Perhaps the most valuable bits of advice come in Tell Stories. At least here, he gives you four solid theories (variations on a theme of making the ordinary extraordinary) for taking what you’re given by the players (or your own whims) and making it an actual conflict, i.e. plot, on the fly. So too does he discuss foreshadowing, termed “reincorporation” in his book. The difference lies in the timing: foreshadowing requires pre-planning and thought, while “reincorporation” is taking those things that already came up and “recycling” them in your plot so you give the illusion of planning. Reincorporation is also a method to generate new plots by drawing on previous material and applying the previous four theories to it.

It’s these things that I’ve used most in my sessions–having “plot props” show up more than once, throwing in last-minute complications to keep building on a good idea, and forcing difficult choices on my players (ah, the joys of utilitarianism, or the ends versus the means).

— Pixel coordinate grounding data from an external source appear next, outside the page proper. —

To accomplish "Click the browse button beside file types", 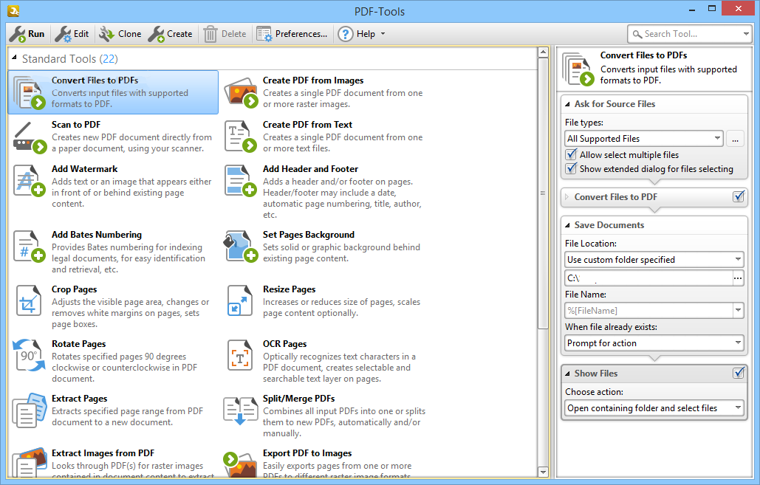I will click(x=736, y=138).
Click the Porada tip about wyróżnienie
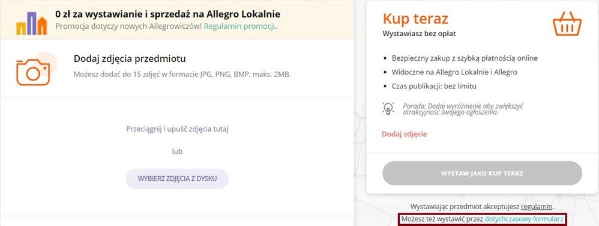This screenshot has width=599, height=226. coord(463,109)
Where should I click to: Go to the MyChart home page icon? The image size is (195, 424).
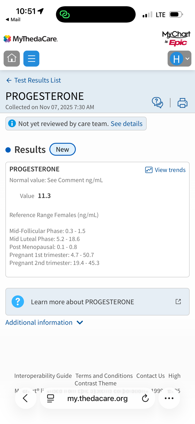tap(12, 58)
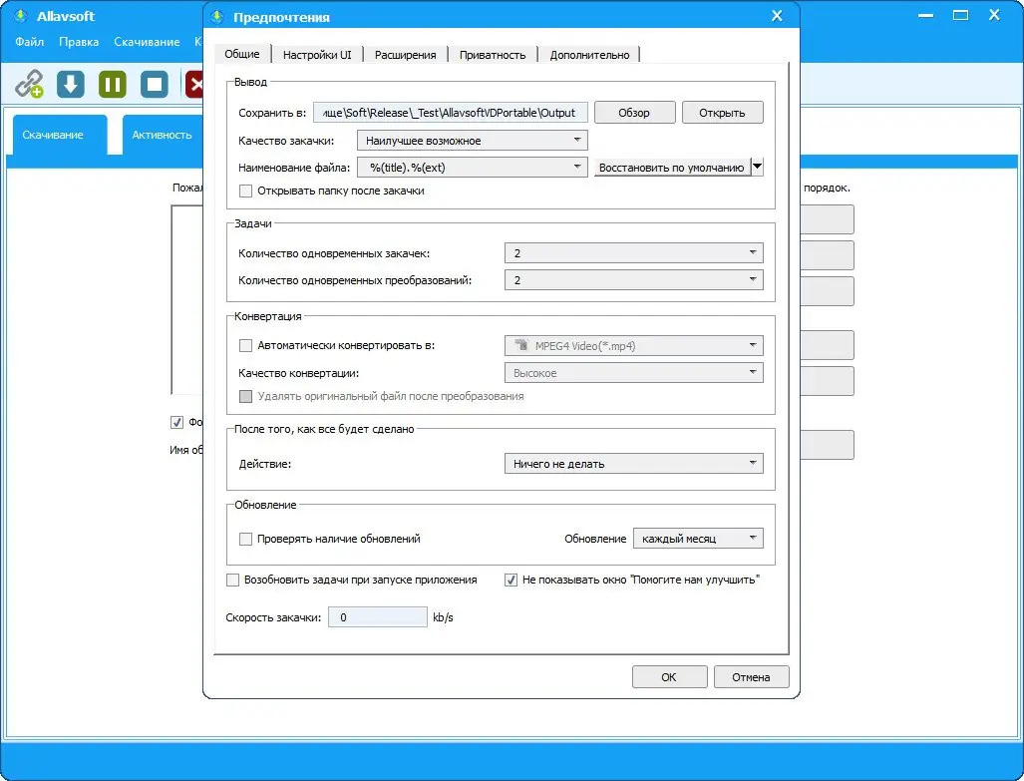Click the Скорость закачки input field
1024x781 pixels.
377,616
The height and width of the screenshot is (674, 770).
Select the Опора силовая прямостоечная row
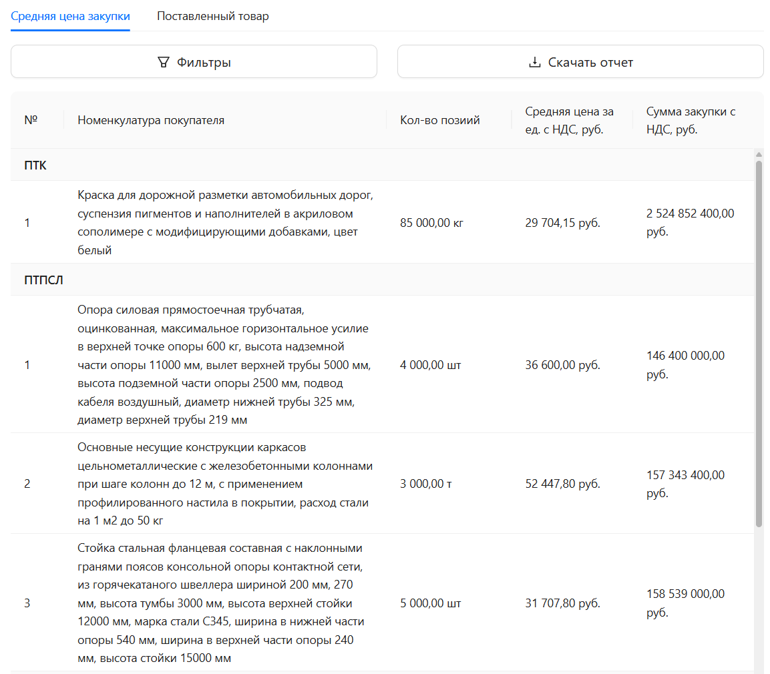click(x=383, y=364)
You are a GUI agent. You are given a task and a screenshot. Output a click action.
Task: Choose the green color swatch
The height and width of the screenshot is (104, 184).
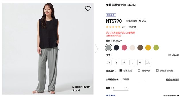click(x=156, y=48)
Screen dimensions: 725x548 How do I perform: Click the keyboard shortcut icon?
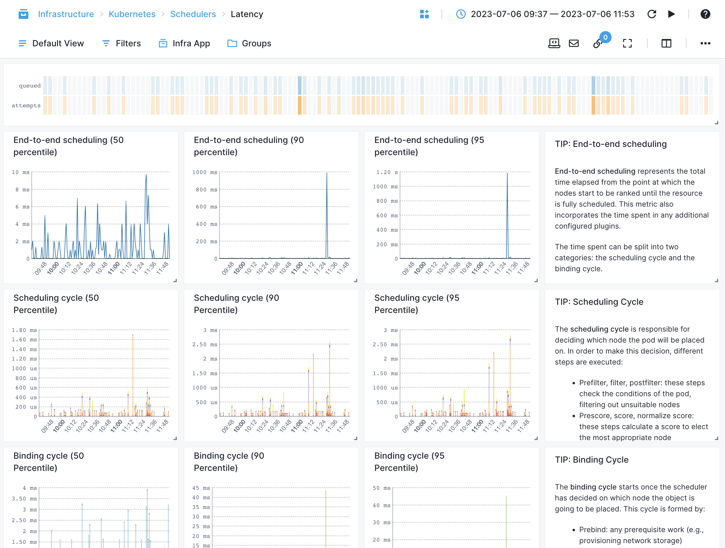(554, 43)
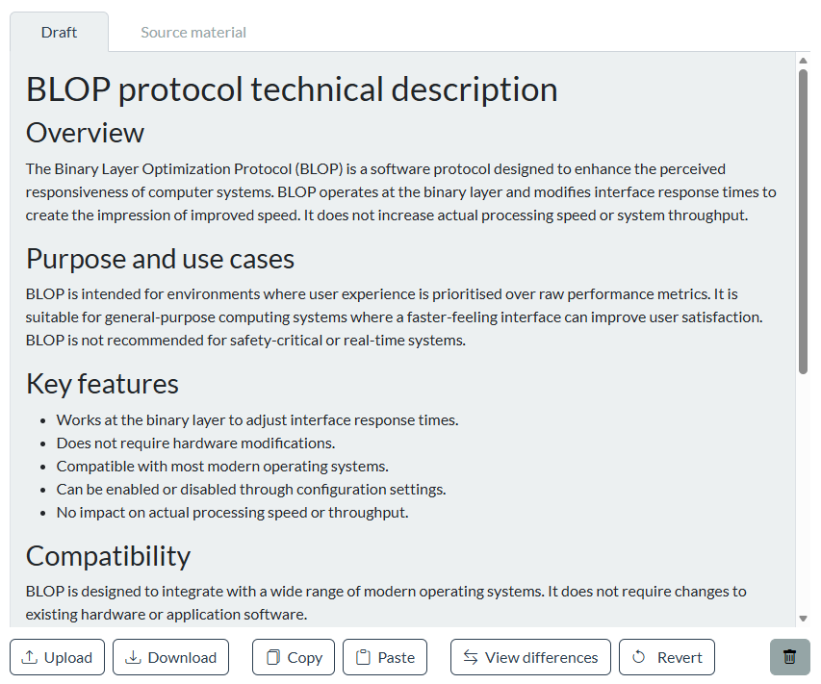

Finally, he talks about Working Together at the table. Having read all the source material for Houses of the Blooded, it seemed to me to echo the different play styles of friendly or cutthroat games, but if you’ve never 1) Read about or 2) Experienced both, the section could be of use to you. There’s a lot of OOC advice to help achieve the most fun for all, but it really comes down to trust. Do I trust you guys enough to open up? Do I trust you guys to not run rampant with my character? Do you trust me to fuck with you, but only insofar as it adds to the game? Though he does touch on these, I wish he’d spent more time on them, instead of chugging right along through group dynamics and energy. But I suppose these topics are covered in other books.

The Bottom Line

Was it worth the price? Meh. Not least of all because I bought through LuLu originally and got ripped off at $10 when it goes for $8 at the UnStore. At $8 it seems more reasonable, but given my layout qualms and the lack of depth, and the sheer repetitiveness of material that’s freely available on the internet, I wasn’t as pleased as I could have been. One out of three crits.

Further Discussion

Since the review was also published on RPG.net, those with an account there can deliberate my review here.

Further Reading

Walmsley’s short bibliography centers on two books, Impro and Impro for Storytellers. I haven’t read them myself, but it seems like they’d be a better source–I’d rather get more detail at the expense of the “conversion” into role-playing games. I can do that by myself, most likely.

Otherwise, you might want to read “Focus on Transitions” and “Just Enough Rope” on Gnome Stew.

For “Yes, and…” see “How To Be a Better Improvisor,” as well as the multitude of videos on YouTube.

For Playing NPC’s, see Chapter One, “Techniques of Terror,” in the Ravenloft Dungeon Master’s Guide p33-36.

And for collaboration with your players, read the DMG and John Wick’s Play Dirty, especially the Chapter on “The Living City.”